Laboratory assessment considerations for the aging individual
Christine Stabler
Introduction
Of all people who have ever lived to the age of 65, over half are alive today. This striking statement has significant implications for the ongoing care of the elderly. Until now, little research has been conducted to evaluate the specific differences seen in the laboratory assessment of the older individual.
The Human Genome Project has finally been completed and the genetic basis of many biological functions has been identified; however, there is still much to learn about the biology of aging. It is known that cells and tissues have finite lifespans, and that growth and replication slows with age. However, it seems that many metabolic and biological functions remain constant over the lifetime of humans. Extrapolating these data from tissue to human is somewhat risky but it is accurate to do so in that aging itself is not marked by predictable biochemical changes. As people age they become more dissimilar, belying any stereotype of aging. Abrupt declines in system functions or marked changes in laboratory values should be attributed to the effects of disease, not normal aging. Finally, in the absence of disease or modifiable risk factors, the concept of healthy old age is absolutely valid. This chapter will review the laboratory differences between the well young adult and the well older individual and identify the known variations that occur in the absence of disease.
Age-related considerations
Certain basic tenets apply when evaluating the elderly patient. In the process of aging, there is a decline in metabolic reserves in most organ systems, particularly in the cardiovascular, central nervous, gastrointestinal, hematopoietic and endocrine systems. Disease states will affect these vulnerable systems and become evident through laboratory value changes more rapidly than in younger adults.
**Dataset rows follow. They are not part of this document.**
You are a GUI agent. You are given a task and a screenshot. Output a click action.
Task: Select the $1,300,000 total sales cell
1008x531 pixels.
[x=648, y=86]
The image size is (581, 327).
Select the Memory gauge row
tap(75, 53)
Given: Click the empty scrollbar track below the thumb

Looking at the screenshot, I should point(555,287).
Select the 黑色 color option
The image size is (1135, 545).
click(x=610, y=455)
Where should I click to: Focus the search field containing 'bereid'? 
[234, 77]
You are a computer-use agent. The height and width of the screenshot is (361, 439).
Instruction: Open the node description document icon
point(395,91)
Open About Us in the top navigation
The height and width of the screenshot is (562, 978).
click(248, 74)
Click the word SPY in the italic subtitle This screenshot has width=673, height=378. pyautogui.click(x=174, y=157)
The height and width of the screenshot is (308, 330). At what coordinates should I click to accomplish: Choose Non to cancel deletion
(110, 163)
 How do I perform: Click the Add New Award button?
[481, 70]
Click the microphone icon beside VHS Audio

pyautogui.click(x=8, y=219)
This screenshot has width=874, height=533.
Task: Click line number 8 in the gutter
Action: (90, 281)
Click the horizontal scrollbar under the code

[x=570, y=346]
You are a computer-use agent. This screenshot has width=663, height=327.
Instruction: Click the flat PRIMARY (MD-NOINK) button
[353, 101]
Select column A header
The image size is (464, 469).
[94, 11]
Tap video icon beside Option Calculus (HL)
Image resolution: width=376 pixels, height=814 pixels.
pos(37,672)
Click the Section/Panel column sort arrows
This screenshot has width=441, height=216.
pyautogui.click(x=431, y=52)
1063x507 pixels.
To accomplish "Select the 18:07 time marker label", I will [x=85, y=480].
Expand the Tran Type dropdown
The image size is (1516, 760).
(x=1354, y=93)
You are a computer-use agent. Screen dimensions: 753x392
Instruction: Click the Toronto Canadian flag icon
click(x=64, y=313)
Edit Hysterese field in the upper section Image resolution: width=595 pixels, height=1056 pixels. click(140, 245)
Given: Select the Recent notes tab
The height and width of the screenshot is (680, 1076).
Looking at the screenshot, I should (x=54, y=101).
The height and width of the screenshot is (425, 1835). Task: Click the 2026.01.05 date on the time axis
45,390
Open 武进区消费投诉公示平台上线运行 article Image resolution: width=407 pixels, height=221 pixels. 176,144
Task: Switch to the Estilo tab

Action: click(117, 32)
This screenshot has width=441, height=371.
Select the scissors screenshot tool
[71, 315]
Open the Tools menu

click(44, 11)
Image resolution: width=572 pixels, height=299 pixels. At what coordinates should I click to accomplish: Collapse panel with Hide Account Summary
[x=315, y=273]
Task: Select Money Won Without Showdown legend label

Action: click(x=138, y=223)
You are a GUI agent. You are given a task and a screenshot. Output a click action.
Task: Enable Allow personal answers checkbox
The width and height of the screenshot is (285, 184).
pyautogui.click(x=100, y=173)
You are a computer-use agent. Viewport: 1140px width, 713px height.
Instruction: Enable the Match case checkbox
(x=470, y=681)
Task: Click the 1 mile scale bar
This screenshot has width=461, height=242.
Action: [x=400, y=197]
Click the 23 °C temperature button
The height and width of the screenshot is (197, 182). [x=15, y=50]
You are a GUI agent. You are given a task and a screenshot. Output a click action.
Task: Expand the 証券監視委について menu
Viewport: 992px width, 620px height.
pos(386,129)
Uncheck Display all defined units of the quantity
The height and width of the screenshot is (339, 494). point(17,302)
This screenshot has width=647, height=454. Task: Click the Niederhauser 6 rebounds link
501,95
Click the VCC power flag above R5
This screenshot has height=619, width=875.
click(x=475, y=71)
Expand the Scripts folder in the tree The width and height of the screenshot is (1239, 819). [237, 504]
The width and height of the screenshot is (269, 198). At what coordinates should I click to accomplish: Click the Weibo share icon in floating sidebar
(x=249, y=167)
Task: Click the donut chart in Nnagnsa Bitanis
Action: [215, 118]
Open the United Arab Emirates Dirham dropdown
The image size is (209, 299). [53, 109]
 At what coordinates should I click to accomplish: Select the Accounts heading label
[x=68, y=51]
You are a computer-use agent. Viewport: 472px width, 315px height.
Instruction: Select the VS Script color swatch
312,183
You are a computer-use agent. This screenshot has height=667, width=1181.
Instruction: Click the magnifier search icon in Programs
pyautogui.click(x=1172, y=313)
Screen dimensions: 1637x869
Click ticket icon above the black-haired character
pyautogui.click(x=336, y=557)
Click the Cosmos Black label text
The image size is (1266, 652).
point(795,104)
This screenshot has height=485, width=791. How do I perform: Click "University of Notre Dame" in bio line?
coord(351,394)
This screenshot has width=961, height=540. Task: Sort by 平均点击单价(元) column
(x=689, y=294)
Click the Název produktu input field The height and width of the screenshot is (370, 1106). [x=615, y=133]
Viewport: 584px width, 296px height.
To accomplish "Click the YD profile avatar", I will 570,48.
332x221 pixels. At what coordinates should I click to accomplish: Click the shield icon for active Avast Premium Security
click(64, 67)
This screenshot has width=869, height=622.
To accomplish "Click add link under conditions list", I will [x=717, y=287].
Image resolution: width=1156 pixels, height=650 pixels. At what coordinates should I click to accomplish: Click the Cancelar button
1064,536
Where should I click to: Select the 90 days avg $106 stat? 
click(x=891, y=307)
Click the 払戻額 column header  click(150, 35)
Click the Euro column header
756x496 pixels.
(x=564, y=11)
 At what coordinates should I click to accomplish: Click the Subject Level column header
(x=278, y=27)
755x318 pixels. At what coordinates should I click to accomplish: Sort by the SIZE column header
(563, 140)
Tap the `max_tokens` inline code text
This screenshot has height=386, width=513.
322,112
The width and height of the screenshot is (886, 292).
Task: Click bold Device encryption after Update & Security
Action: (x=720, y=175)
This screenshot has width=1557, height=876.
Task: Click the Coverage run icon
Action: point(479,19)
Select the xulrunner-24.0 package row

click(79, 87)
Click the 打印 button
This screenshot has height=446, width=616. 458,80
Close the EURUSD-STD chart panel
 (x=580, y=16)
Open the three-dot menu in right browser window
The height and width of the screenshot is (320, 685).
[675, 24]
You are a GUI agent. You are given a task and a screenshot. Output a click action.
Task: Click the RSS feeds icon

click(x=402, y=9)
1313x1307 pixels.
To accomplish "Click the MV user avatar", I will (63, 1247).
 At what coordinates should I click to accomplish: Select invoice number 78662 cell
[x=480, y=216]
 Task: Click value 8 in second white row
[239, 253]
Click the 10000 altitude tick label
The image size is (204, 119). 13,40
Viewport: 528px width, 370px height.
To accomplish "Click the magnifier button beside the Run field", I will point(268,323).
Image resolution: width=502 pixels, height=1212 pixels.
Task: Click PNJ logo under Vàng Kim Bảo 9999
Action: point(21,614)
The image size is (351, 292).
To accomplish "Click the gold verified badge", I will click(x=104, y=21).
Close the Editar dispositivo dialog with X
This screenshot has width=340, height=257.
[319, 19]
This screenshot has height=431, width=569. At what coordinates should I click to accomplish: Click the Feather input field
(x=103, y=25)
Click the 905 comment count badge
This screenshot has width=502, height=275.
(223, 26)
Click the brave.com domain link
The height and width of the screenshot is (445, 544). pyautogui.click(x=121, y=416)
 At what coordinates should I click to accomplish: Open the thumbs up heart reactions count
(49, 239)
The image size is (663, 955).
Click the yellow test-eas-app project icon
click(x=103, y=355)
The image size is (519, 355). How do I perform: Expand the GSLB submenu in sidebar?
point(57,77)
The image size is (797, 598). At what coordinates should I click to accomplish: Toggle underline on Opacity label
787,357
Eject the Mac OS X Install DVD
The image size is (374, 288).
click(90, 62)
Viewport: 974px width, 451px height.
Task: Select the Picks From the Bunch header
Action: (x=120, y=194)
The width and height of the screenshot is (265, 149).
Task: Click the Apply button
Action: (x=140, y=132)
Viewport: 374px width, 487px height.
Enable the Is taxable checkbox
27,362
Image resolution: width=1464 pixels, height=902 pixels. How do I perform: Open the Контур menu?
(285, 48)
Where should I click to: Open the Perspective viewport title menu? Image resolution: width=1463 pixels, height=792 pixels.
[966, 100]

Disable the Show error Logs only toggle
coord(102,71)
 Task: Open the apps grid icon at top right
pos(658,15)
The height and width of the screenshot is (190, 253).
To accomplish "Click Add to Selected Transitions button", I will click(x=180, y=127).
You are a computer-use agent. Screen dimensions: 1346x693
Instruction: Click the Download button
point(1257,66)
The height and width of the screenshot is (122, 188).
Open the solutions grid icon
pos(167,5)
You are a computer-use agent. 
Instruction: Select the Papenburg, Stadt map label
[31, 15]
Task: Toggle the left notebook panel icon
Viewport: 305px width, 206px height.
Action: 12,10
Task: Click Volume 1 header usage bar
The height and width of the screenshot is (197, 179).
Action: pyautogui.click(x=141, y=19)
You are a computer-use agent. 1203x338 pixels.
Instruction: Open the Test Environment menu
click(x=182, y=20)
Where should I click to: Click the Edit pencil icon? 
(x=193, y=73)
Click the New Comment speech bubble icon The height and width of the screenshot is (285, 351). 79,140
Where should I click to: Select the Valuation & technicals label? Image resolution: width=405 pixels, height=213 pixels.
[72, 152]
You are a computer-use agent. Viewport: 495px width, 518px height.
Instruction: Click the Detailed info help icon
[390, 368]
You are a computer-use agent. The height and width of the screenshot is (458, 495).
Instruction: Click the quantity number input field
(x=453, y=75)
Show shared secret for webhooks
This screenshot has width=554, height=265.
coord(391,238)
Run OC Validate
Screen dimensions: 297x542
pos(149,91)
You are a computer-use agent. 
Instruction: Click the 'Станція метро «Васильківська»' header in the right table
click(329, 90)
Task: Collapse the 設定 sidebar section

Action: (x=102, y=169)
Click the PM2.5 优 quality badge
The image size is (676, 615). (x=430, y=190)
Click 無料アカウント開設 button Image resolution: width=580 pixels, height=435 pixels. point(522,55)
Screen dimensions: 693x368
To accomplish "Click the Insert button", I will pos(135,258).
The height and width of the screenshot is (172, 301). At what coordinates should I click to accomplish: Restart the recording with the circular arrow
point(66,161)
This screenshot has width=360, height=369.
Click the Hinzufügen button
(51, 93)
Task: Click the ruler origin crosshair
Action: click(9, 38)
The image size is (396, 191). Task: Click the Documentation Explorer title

The fragile renal and hepatic systems of older adults are more susceptible to the effects of pharmacological agents and less tolerant of their side-effects.
Normal laboratory values are derived from analyses of what are considered to be disease-free healthy populations (Huber et al., 2006). Normal ranges are based on plus or minus 2 standard deviations (SD) from the mean value. The populations analyzed are heterogeneous for age and assume that aging individuals are the same as young adults. In many cases this may be true, but adequate reference ranges for laboratory testing in the elderly are generally lacking (Brigden & Heathcote, 2000). Specific differences may be caused by the loss of certain biological reserves in those aged over 75, ironically the fastest-growing segment of the elderly population. There are some predictable changes in laboratory values that occur with age which can be attributed to the normal aging process and not to disease states. Although there is significant variation from one individual to the next, these changes begin in the fourth decade of life and continue in a linear fashion into old age. With these exceptions, it is important to understand that most laboratory values in the elderly are similar to those of the healthy young (Coresh et al., 2003).
In blood chemistry, the level of serum alkaline phosphatase, an enzyme found in bone and liver, increases with age. In men, it increases by up to 20% between the ages of 40 and 80. In women, slightly greater increases (0–37%) are seen. Serum albumin, traditionally a marker of nutrition, decreases slightly with age, despite adequate nutrition. Levels of serum prealbumin, a marker of current nutrition, should be equivalent to those of healthy young individuals (16–35 mg/dl) (Kubota et al., 2012). In healthy individuals, serum magnesium decreases by about 15% between the ages of 30 and 80. Uric acid, a metabolic product of purine metabolism, increases slightly in normal aging individuals without disease. Other chemistries, such as serum electrolytes, serum bilirubin, liver enzymes and total proteins, remain unchanged with age (Feld & Schwabbauer, 2000).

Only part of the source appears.